> _TO DO_: The entries follow. Copy every line in which "green" appears.

> _SUPPLIED INFORMATION_:

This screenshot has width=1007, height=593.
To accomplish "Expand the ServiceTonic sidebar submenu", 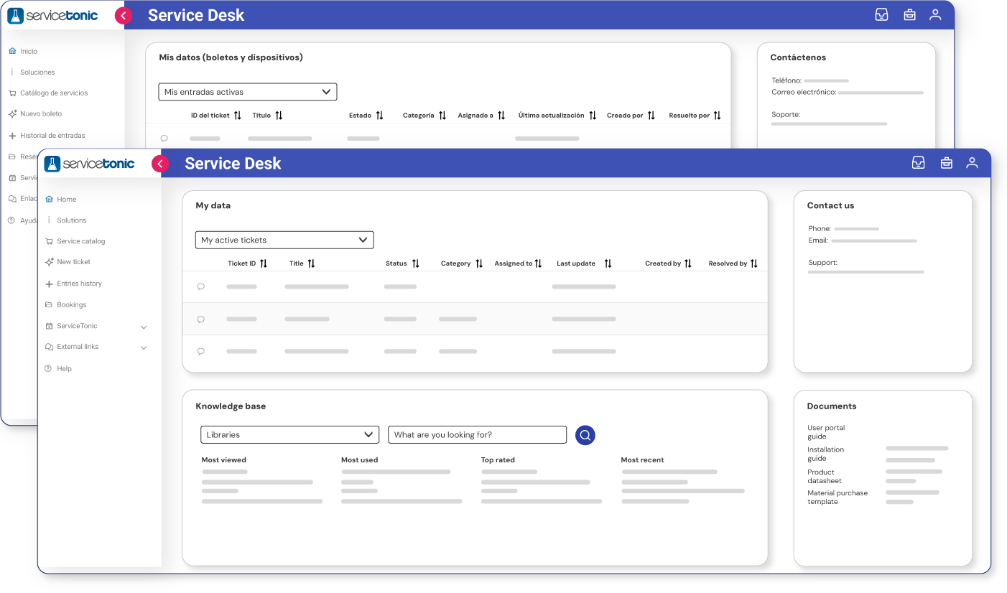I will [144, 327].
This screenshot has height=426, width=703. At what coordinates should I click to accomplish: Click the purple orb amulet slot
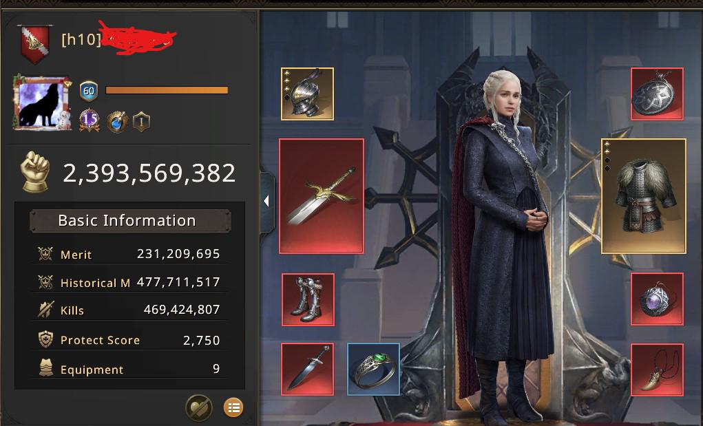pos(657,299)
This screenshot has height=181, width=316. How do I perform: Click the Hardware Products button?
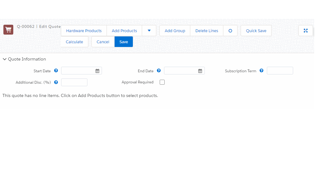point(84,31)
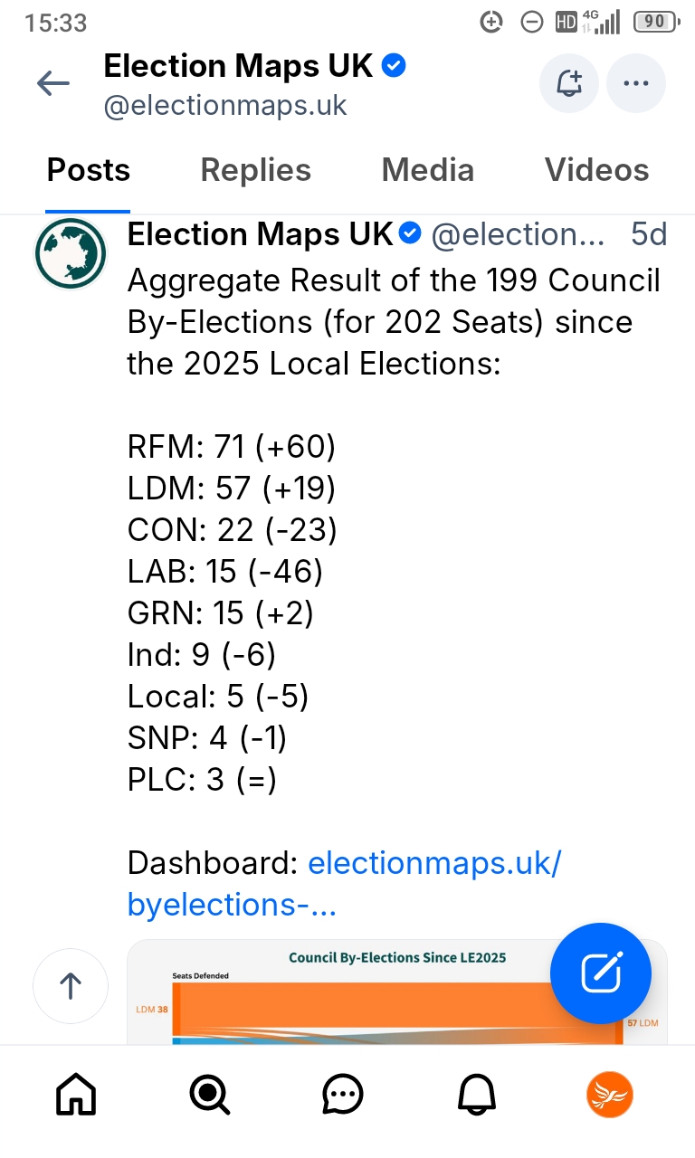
==
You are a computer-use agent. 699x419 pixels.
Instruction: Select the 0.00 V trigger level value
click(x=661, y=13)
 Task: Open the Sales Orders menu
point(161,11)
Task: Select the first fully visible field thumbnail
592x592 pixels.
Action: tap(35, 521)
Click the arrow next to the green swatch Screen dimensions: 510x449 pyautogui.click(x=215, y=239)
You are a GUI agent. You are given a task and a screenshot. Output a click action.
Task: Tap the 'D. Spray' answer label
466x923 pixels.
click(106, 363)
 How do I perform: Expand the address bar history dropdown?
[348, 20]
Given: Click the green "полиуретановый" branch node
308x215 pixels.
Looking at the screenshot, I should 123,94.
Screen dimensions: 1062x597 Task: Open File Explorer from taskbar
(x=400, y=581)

> _EXERCISE ANSWER_:
Click the arrow next to the green swatch Screen dimensions: 510x449 pyautogui.click(x=215, y=239)
Given: Click the green "полиуретановый" branch node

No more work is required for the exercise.